Meloy wrote more about the project over on his Substack:
I’ve been sitting on the news of this project for a while now; I started the first pages some time in the depths of pandemic. I’d been reflecting on the first few pages of David Copperfield for whatever reason. It’d always fascinated me, this story of how David was born in-caul, meaning that he’d been born covered in an amniotic membrane. In the novel, the family immediately puts the caul up for sale by putting an ad in the paper. They receive a single offer from an attorney connected to a bill broking service. The Copperfields pass on the offer (which involved a certain amount of sherry as part of the bargain) and the caul is only eventually moved ten years later in a raffle. Dickens doesn’t go into much in those pages about why people wanted cauls so much, but he hints at it: they were believed, and I suppose still believed in some parts, to ward off death by drowning.
The thing that really got me, though, was the offer from the bill-broker. What was he going to do with a caul? Being in the bill-broker service, I assumed he’d probably sell it off himself to another buyer at a higher rate. And I imagined a world in which the buying and selling of cauls and other cast-off human tissue was a kind of business unto itself. And then I imagined this guy, this caul-broker, existing in a world where there was greater demand for remnants of birth because of a cratering birth rate and an increased draw to superstition. This world would inevitably be suffering under the constraints of a climate crisis and an unchecked growth of capitalism, right?
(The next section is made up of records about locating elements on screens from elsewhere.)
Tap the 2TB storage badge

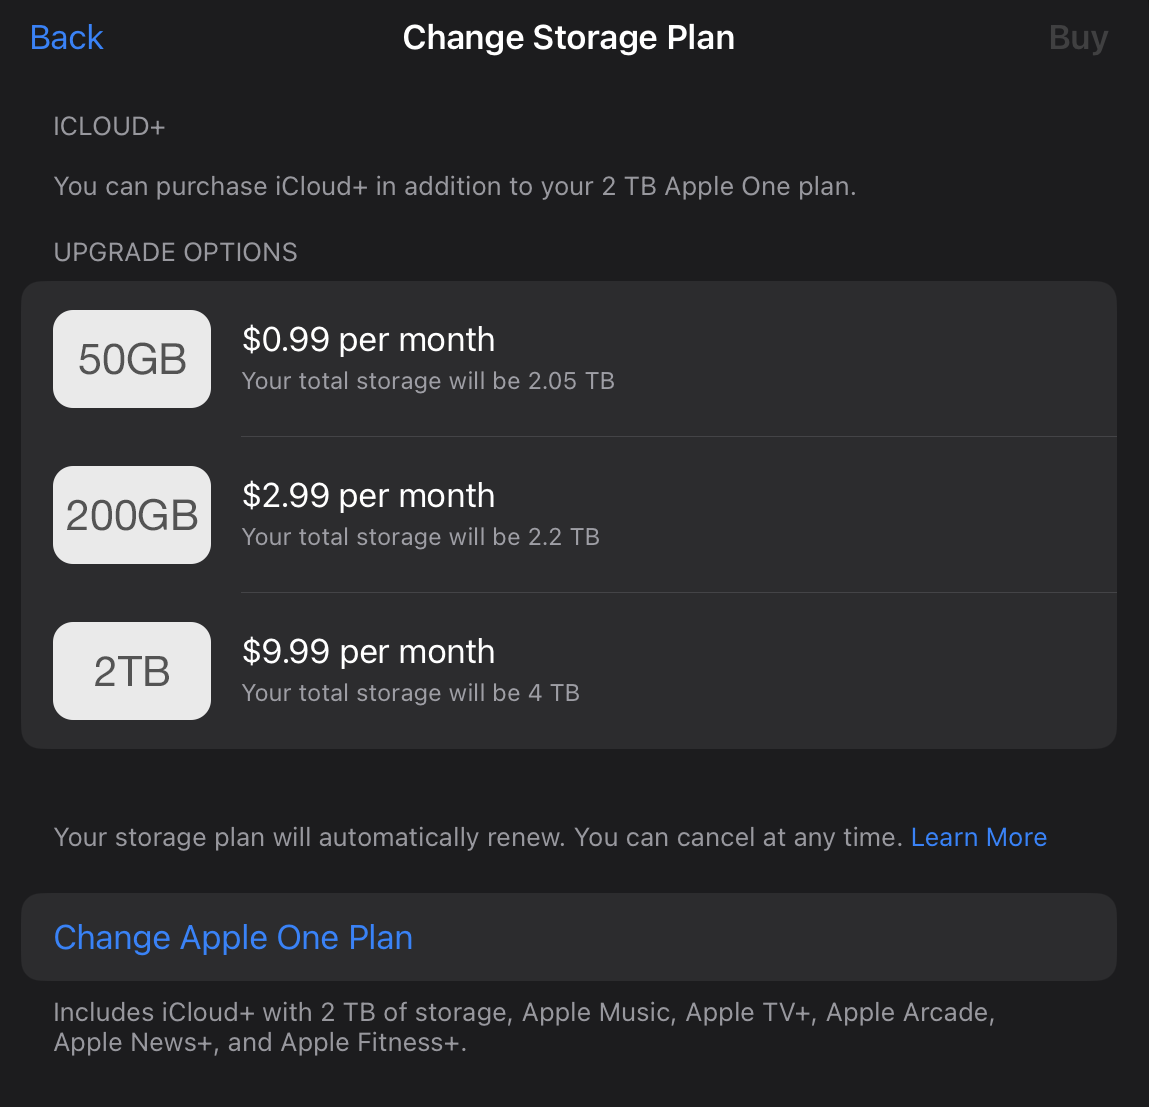click(x=132, y=671)
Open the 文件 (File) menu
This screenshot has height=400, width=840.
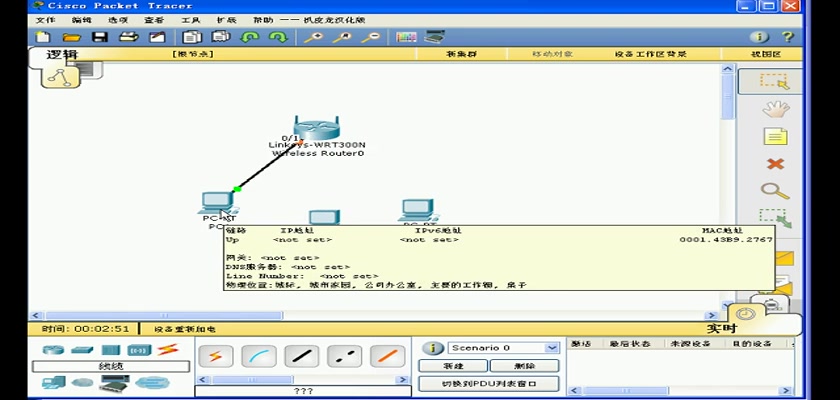click(46, 20)
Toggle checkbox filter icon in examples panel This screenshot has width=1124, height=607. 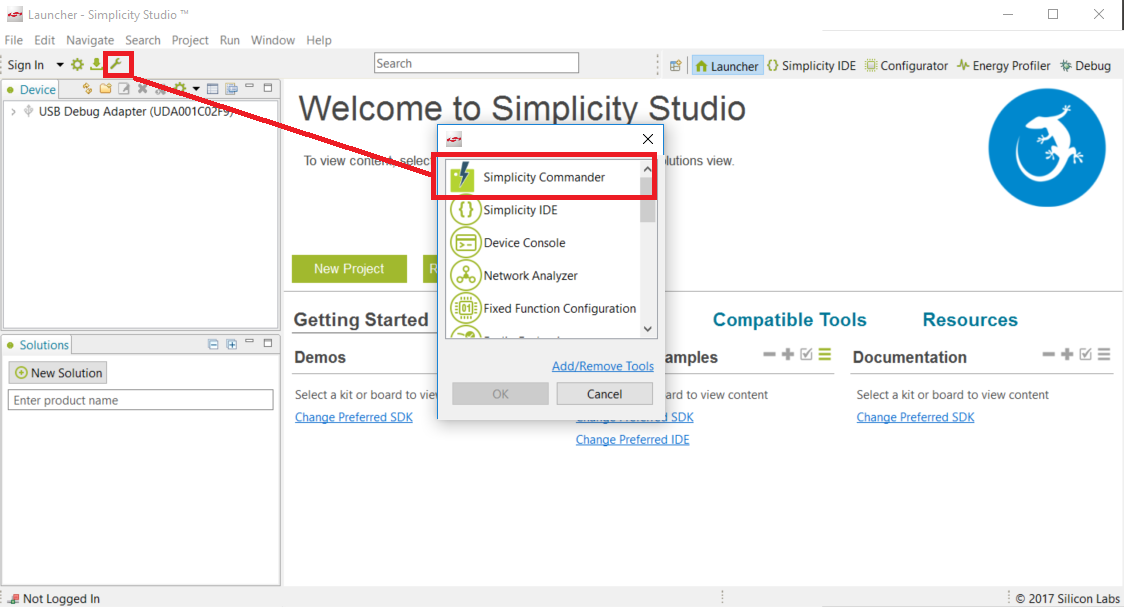click(x=806, y=355)
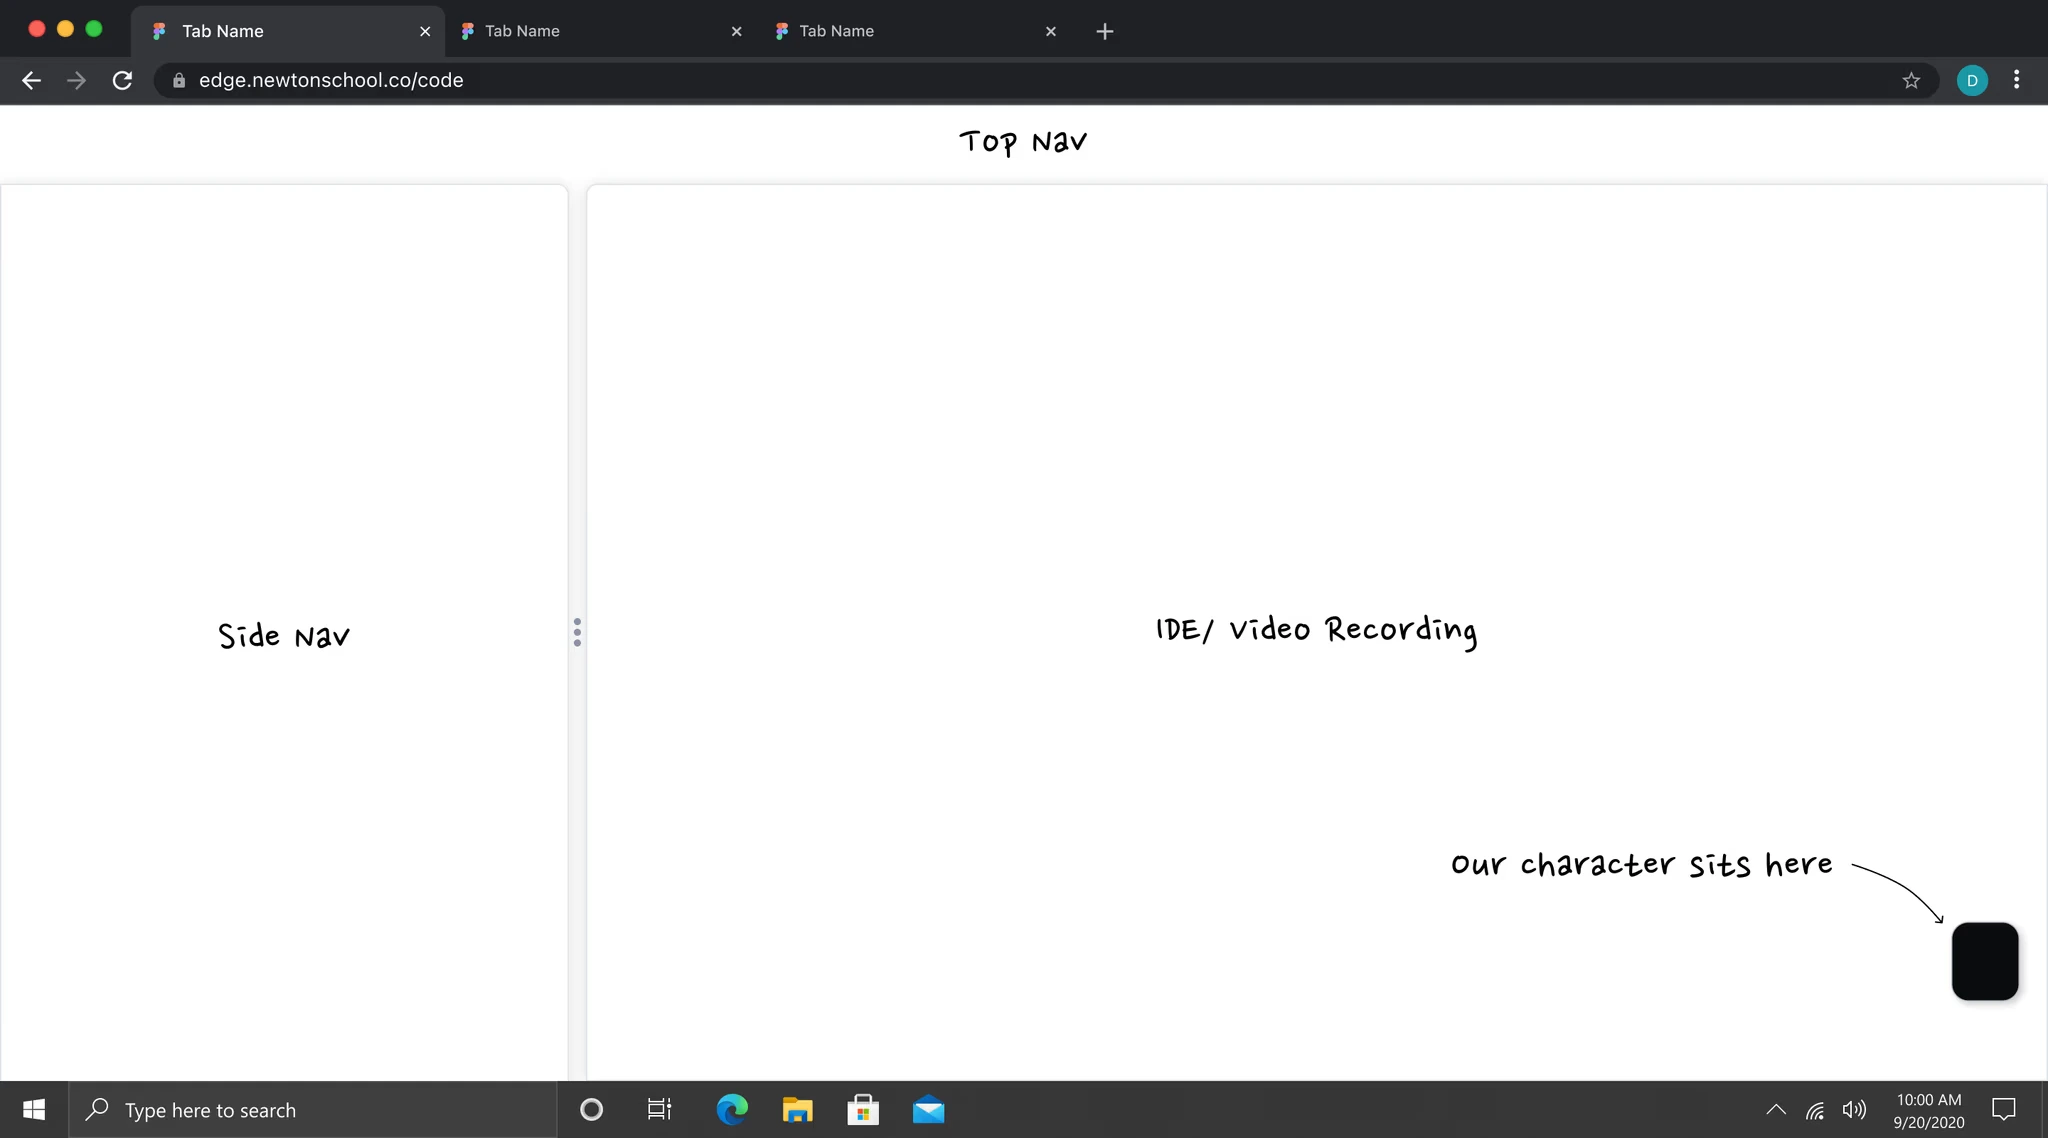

I mean, aren’t we already? And so Barnaby Chambers, bio-broker, was hatched in the transformed pacific northwest of post-Cascadian secession 2057. In-caul, you might say.
There’s lots more to say and tell about the book, but I’m going to hold off on that for now. I’m just excited to announce that it has a home, and that home is the fine publishers at Putnam. Sally Kim is my editor there and was the person who reached out, quite a few years ago, and planted the seed of me possibly writing a book for adults.
What makes a book for adults versus kids? I’m not entirely sure; the books I’ve written so far have been read by adults and kids alike. I like to think that I don’t “write down” to my kid readers and I may have received some guff for that in the past. I’ve kept the audience in mind as I’ve written all of my books, but not so much that my creativity feels hampered. All this to say: I don’t want to put any age-requirements on my books, be they for adults or middle-readers. But this one’s going to live in the grown-up section of your bookstore or library, how’s that.
Thanks for your support and readership all these years, readers, I could not do it without you. This one’s out in 2025; I’ll talk more about it once the pub date approaches.